--- EXERCISE INPUTS Enclosed Below ---

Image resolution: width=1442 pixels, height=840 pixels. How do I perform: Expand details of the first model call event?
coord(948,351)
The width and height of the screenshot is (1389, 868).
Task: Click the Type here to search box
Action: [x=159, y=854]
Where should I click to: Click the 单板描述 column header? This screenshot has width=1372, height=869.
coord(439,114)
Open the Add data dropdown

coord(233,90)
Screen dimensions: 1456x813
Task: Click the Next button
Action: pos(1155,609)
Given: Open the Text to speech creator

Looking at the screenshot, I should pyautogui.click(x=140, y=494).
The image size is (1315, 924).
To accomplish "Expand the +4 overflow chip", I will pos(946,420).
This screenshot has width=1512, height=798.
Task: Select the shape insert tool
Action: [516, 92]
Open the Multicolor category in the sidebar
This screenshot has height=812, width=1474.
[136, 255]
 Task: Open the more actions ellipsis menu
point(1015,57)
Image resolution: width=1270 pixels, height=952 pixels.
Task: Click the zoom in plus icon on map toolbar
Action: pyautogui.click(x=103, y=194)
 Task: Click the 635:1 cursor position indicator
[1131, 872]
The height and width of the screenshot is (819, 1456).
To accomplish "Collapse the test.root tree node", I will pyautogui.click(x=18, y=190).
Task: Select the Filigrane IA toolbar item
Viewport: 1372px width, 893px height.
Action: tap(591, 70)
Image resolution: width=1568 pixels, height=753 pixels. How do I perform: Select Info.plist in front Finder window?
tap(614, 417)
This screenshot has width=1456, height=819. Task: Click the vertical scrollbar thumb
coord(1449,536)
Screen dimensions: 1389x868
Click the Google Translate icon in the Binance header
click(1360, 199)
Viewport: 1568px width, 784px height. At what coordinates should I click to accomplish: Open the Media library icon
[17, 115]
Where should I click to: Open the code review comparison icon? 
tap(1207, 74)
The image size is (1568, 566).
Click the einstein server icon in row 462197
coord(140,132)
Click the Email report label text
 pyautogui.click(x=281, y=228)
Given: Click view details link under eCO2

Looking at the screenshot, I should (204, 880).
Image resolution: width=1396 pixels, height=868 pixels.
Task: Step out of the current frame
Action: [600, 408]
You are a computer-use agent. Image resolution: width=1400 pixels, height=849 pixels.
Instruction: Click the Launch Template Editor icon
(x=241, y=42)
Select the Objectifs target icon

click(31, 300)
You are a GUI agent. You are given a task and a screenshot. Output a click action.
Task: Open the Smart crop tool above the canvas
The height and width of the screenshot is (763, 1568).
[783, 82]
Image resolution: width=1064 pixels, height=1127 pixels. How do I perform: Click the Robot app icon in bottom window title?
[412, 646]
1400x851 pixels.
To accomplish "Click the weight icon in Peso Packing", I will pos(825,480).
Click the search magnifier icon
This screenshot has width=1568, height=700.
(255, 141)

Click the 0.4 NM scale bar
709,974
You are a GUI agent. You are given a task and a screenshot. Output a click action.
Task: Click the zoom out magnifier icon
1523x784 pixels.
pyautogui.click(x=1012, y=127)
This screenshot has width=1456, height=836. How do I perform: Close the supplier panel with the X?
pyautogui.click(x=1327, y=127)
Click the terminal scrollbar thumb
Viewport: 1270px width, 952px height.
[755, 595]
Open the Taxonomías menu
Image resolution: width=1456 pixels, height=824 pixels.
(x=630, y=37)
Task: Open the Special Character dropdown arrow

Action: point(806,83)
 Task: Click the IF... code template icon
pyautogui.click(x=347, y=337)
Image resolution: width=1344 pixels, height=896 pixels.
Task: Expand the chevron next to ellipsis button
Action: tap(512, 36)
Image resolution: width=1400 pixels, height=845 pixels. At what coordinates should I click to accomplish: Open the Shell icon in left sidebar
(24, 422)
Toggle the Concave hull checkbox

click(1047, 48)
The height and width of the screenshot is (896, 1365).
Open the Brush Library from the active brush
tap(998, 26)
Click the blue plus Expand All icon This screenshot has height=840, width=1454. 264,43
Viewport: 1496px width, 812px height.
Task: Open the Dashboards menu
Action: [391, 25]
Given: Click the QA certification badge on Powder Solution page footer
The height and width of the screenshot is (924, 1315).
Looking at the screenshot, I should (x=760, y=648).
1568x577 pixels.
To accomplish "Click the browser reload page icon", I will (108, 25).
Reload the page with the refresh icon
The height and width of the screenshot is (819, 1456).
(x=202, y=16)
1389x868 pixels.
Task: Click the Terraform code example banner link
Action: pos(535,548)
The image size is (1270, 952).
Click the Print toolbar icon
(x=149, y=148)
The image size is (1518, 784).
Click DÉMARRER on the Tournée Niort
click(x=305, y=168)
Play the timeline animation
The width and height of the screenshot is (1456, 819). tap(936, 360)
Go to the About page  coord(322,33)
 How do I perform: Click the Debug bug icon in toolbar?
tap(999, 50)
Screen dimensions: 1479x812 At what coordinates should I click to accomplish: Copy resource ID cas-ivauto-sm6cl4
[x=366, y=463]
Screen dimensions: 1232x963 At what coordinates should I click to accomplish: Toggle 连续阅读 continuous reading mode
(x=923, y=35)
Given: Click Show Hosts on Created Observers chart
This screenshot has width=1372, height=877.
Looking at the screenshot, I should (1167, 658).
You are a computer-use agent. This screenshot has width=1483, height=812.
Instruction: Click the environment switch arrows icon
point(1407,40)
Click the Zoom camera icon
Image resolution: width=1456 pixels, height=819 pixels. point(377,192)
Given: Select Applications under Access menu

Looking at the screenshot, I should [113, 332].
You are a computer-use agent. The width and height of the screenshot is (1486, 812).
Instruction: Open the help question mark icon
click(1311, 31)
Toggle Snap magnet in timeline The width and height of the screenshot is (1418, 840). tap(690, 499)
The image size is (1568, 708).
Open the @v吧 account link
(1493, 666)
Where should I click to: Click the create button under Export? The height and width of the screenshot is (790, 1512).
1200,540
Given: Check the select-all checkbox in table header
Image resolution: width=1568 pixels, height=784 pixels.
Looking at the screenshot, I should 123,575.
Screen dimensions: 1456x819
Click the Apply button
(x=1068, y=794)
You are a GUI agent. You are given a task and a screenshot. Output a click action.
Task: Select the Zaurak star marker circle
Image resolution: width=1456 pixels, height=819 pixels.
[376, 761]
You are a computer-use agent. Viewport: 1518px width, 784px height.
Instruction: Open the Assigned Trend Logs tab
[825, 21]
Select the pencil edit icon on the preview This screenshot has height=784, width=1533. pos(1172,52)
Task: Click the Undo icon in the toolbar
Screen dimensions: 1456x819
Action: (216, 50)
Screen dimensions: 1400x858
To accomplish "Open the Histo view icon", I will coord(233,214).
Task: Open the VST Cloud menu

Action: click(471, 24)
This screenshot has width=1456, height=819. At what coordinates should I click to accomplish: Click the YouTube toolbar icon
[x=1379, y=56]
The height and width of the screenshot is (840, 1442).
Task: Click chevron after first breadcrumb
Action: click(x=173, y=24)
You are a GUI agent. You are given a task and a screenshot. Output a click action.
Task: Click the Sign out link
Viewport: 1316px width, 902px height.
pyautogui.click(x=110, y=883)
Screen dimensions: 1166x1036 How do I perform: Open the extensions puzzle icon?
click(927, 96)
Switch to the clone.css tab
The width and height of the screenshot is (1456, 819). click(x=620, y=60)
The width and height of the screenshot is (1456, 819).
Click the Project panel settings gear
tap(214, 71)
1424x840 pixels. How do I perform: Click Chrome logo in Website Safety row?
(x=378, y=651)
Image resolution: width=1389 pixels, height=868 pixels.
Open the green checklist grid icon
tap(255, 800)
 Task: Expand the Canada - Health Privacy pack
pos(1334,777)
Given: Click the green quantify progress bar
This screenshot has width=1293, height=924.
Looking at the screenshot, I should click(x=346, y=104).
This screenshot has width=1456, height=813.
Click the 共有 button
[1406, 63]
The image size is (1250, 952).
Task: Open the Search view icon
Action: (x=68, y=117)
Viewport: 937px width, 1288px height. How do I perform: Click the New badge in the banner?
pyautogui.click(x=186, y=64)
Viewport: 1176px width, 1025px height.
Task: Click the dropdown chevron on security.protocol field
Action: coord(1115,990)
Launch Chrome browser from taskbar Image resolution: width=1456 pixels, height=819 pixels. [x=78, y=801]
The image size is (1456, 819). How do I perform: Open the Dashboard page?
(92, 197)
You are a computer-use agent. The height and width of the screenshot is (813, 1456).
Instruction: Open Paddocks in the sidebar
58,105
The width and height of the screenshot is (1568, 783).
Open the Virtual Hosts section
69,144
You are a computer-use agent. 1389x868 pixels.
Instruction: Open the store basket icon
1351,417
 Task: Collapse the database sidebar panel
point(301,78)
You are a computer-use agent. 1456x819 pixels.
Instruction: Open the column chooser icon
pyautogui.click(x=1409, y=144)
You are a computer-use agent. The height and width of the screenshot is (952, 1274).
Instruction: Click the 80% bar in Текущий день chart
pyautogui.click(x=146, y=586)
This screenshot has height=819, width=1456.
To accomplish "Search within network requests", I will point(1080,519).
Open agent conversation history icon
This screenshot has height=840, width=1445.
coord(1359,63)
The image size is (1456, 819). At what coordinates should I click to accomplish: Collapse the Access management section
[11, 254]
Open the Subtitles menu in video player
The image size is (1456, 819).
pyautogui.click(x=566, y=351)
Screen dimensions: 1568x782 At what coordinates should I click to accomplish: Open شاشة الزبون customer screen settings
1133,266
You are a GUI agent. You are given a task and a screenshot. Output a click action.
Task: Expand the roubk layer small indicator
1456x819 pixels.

--- End of Enclosed EXERCISE INPUTS ---

=== EXERCISE ===
Copy all lines above containing the string "magnifier".

=== RESPONSE ===
Click the search magnifier icon
Task: Click the zoom out magnifier icon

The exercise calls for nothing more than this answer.